Réunion du 30 septembre 2015 à 16h15
Commission des affaires économiques

Frédéric Aussedat, CFE-CGC :

Vous avez soulevé la question des cinq technologies basées en France – leur avenir et leur articulation entre les sites.

Sur l'articulation entre les sites, nous n'avons pas de visibilité aujourd'hui. Je ne peux donc pas vous répondre.

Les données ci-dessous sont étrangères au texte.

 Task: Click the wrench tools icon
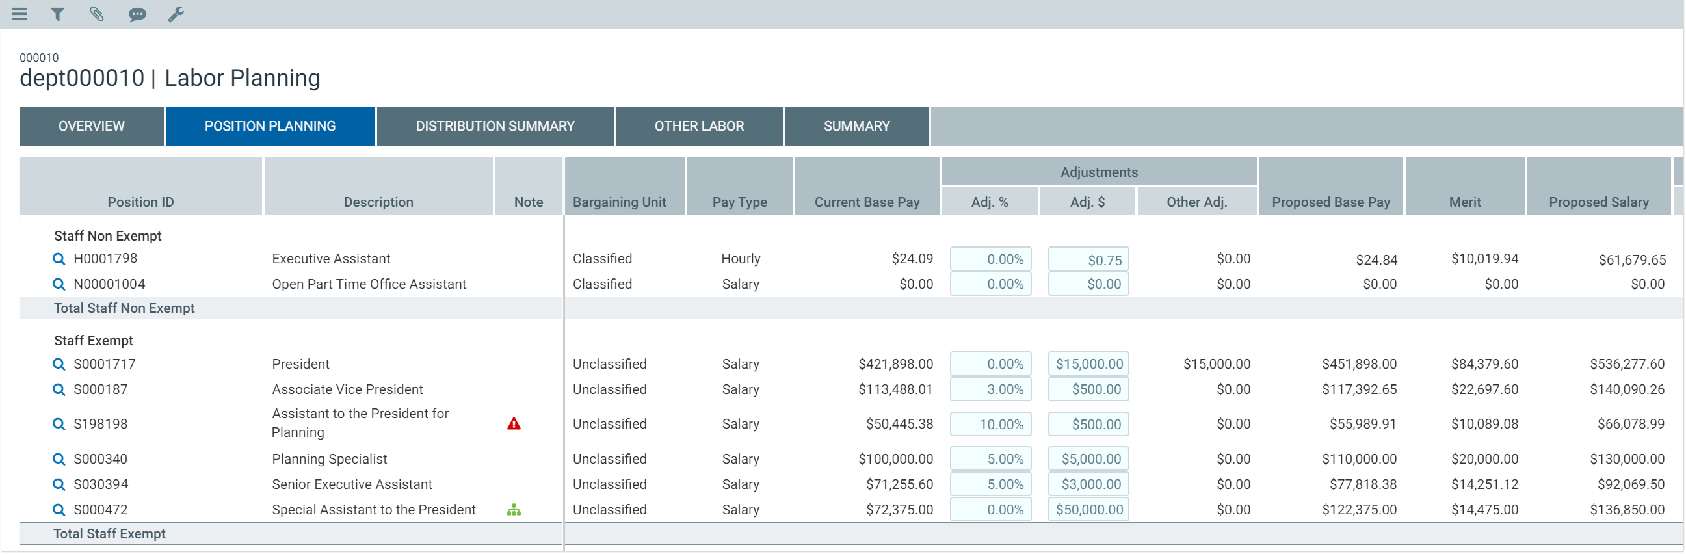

Sur l'avenir de ces technologies :

Il est clair que la 5G est l'avenir des télécoms. Il faut donc s'y mettre. Plus personne, dans Alcatel, ne travaillait sur ce qui a trait aux spécifications techniques au niveau mondial. Nous étions donc absents. Le fait de revenir avec Nokia nous permettra de participer aux spécifications de cette nouvelle génération. Nokia s'est engagée à ce qu'il y ait des développements en France. Aujourd'hui, les ressources existent. Nous devons les faire évoluer au niveau des compétences sur des fonctions qui n'existent pas encore. Ce ne sera pas facile à lancer rapidement. Il n'empêche qu'il est prévu d'embaucher des jeunes, et de faire migrer des équipes sur le sujet.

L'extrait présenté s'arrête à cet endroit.